In isolated pockets across the Washington area, periodical cicadas have begun to emerge in heavy numbers, the silent beginning of an infestation of black-bodied, red-eyed insects that is going to get a lot more intense and a lot more noisy before it ends next month.

"It's happening," said Michael J. Raupp, a University of Maryland entomologist, referring to the mass emergence of the Brood X periodical cicada in the District and 15 eastern states. In the coming days, he added, "it's going to be, like, everywhere."

He spent part of Sunday night 30 feet up in a tree in University Park, watching cicada nymphs leave the soil, climb upward and molt into adulthood. He saw hundreds of the bugs on individual trees, a sure sign that the emergence is underway.

"It's definitely begun in D.C.," added Dan Century, who runs the Cicada Mania Web site ( from Metuchen, N.J. "Within a week," he added, the insects will be "at full-blown noise levels."

Yesterday morning, at the southern end of Chevy Chase Parkway NW, it was clear that scores of cicada nymphs had crawled out of the earth during the night and perched on a bush, an oak and, in some cases, a telephone pole. One or two settled for a dandelion stalk.

By late morning, some were still molting, splitting open the back of their nymphal shells and squeezing out, leaving the husk stuck to its perch. Then they unfurled their wings, waiting for several hours on a leaf or a tree trunk before attempting flight.
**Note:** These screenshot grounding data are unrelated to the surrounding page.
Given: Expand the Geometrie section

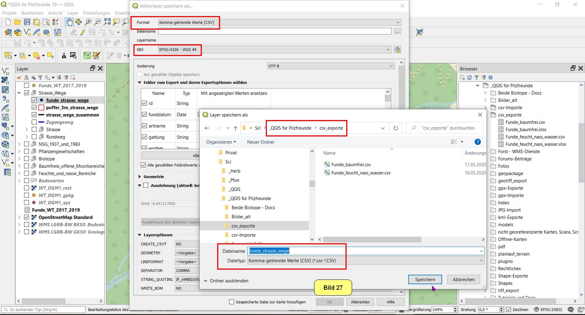Looking at the screenshot, I should pyautogui.click(x=140, y=177).
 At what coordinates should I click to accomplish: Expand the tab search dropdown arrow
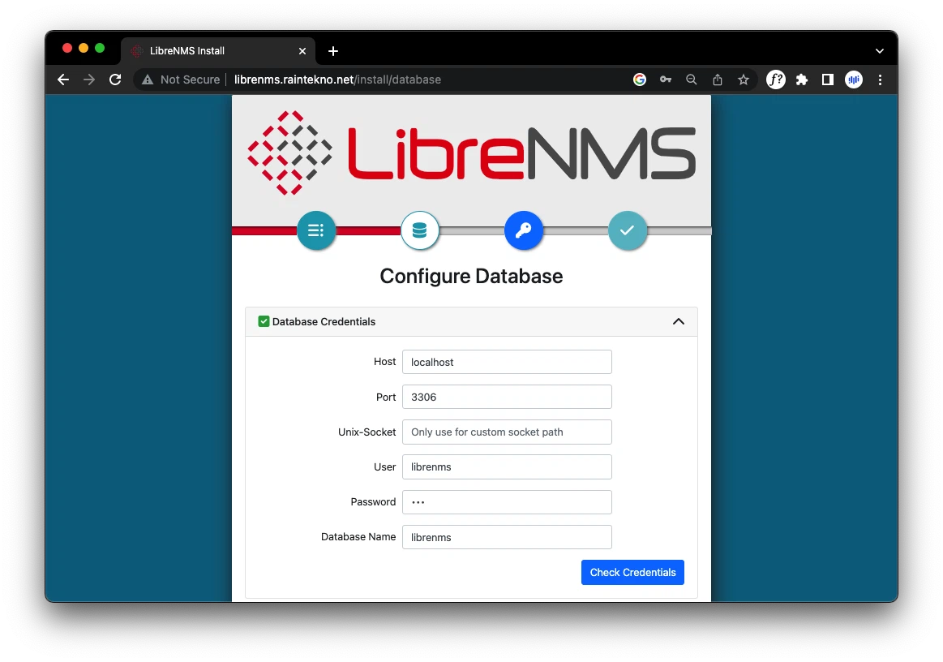880,50
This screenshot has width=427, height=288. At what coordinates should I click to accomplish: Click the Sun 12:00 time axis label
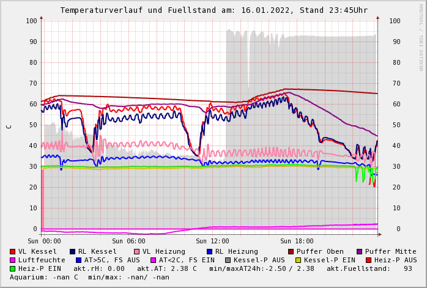tap(212, 242)
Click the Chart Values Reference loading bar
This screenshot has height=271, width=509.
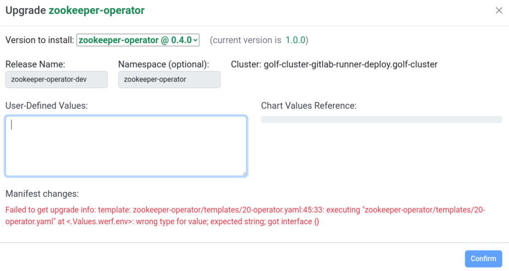click(381, 119)
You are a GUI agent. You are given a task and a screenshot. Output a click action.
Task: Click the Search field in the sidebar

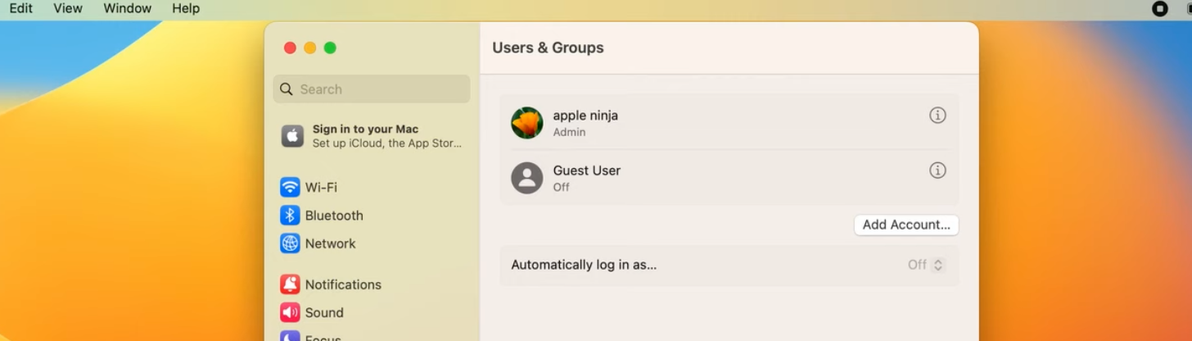click(x=372, y=89)
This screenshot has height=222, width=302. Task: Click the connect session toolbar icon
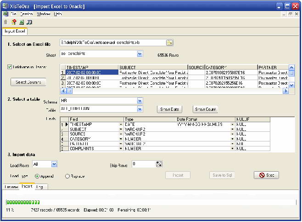[14, 22]
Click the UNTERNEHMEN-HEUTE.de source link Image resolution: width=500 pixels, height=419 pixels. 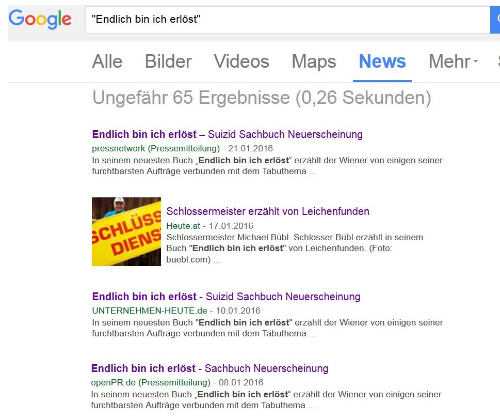click(x=149, y=311)
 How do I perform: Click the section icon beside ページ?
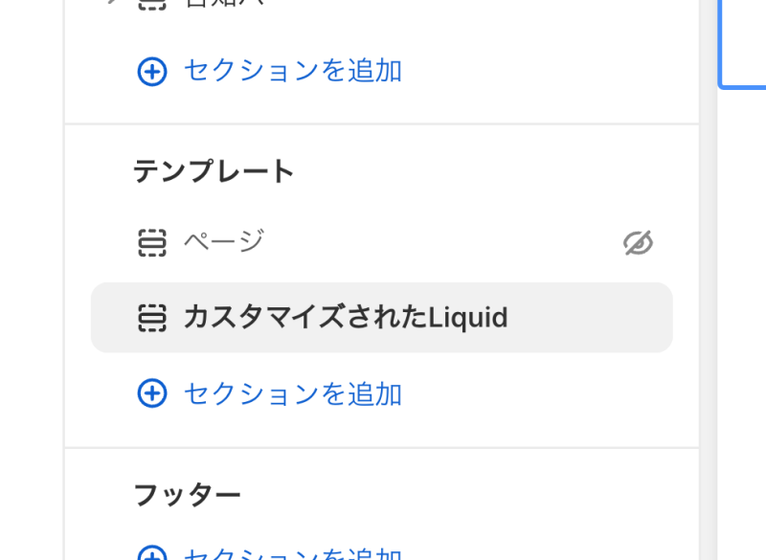pos(152,242)
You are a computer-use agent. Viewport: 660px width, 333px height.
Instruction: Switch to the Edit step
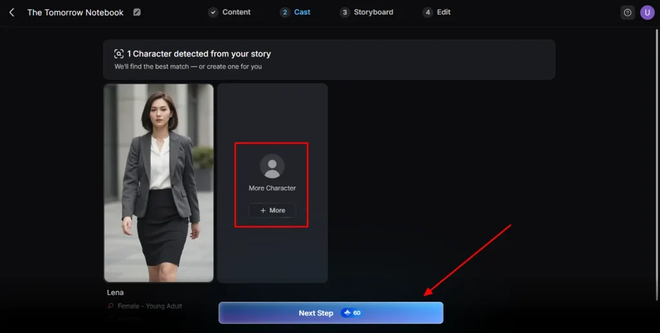point(436,12)
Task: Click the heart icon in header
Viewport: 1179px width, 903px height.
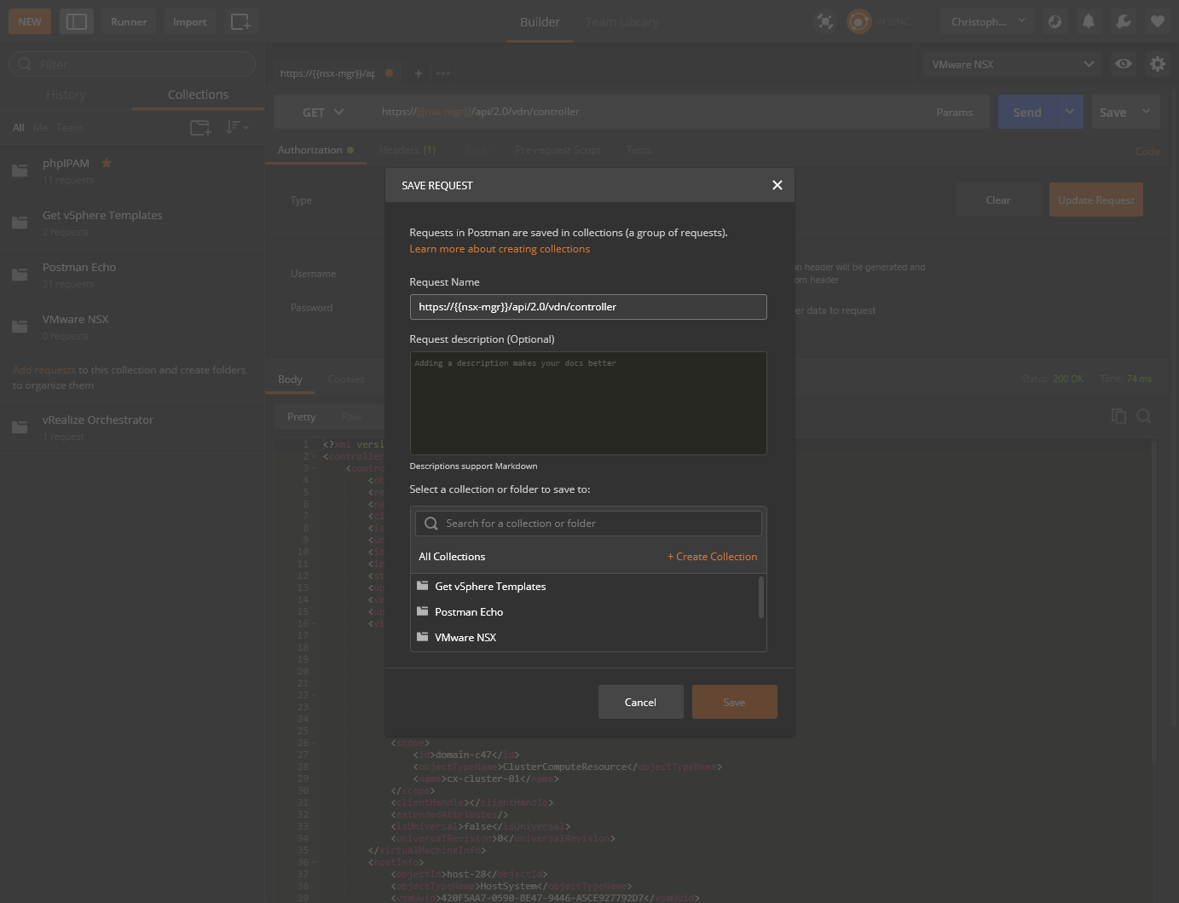Action: 1157,21
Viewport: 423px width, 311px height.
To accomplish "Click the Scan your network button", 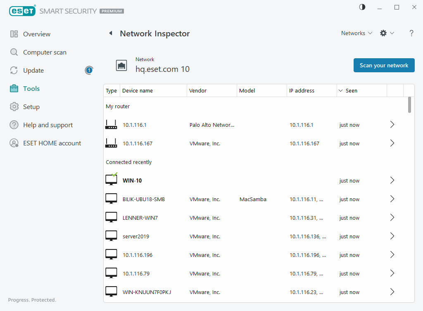I will [x=384, y=65].
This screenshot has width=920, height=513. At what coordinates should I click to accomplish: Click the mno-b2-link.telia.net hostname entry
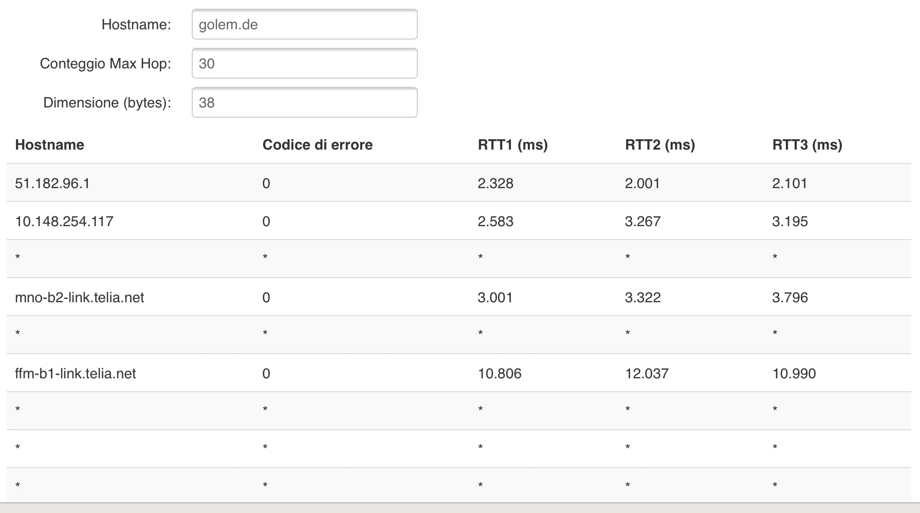(x=80, y=298)
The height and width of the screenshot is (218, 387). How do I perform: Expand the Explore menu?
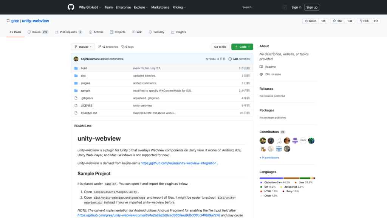(x=140, y=7)
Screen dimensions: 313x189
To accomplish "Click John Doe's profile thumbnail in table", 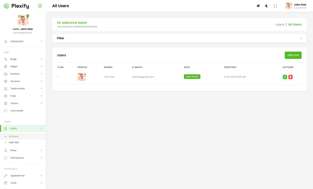I will (81, 77).
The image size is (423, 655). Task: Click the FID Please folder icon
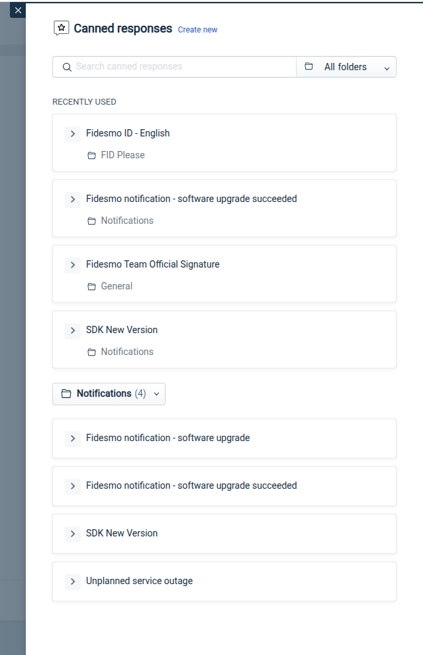pyautogui.click(x=91, y=156)
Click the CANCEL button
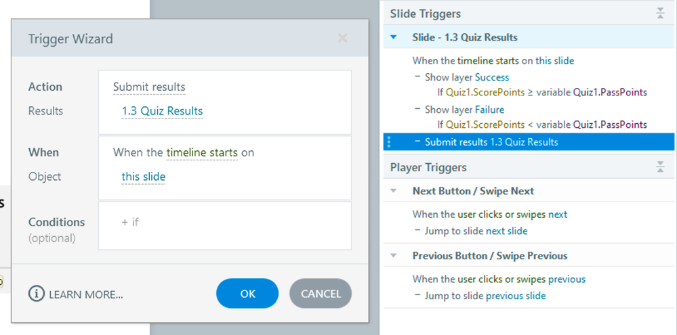The height and width of the screenshot is (335, 677). [x=321, y=293]
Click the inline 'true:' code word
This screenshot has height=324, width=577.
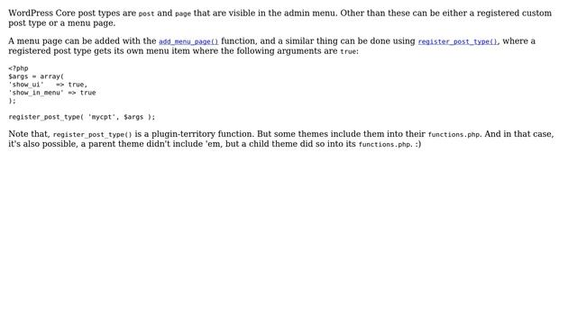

As they paused, their exoskeletons darkened from off-white to black. The veins in their wings turned amber. Their eyes stayed red.

For these early risers, the open-air world was filled with danger. Some nymphs died under the wheels of passing cars. Others met their end between the jaws of a squirrel. The adults that took flight frequently caught the eye of birds that were faster, more agile and hungry.

As a species, the main survival tactic of the periodical cicada is to satisfy the hunger of predators by appearing in huge numbers. Even if many are eaten, goes the theory of predatory satiation, many will live to procreate.

As with many theories, the practice isn't so neat and tidy. Yesterday, the sparrows and other birds of Chevy Chase Parkway acted as if they had won free admission to an all-you-can-eat breakfast, snacking on cicadas with abandon. Late in the morning, things got sort of nasty.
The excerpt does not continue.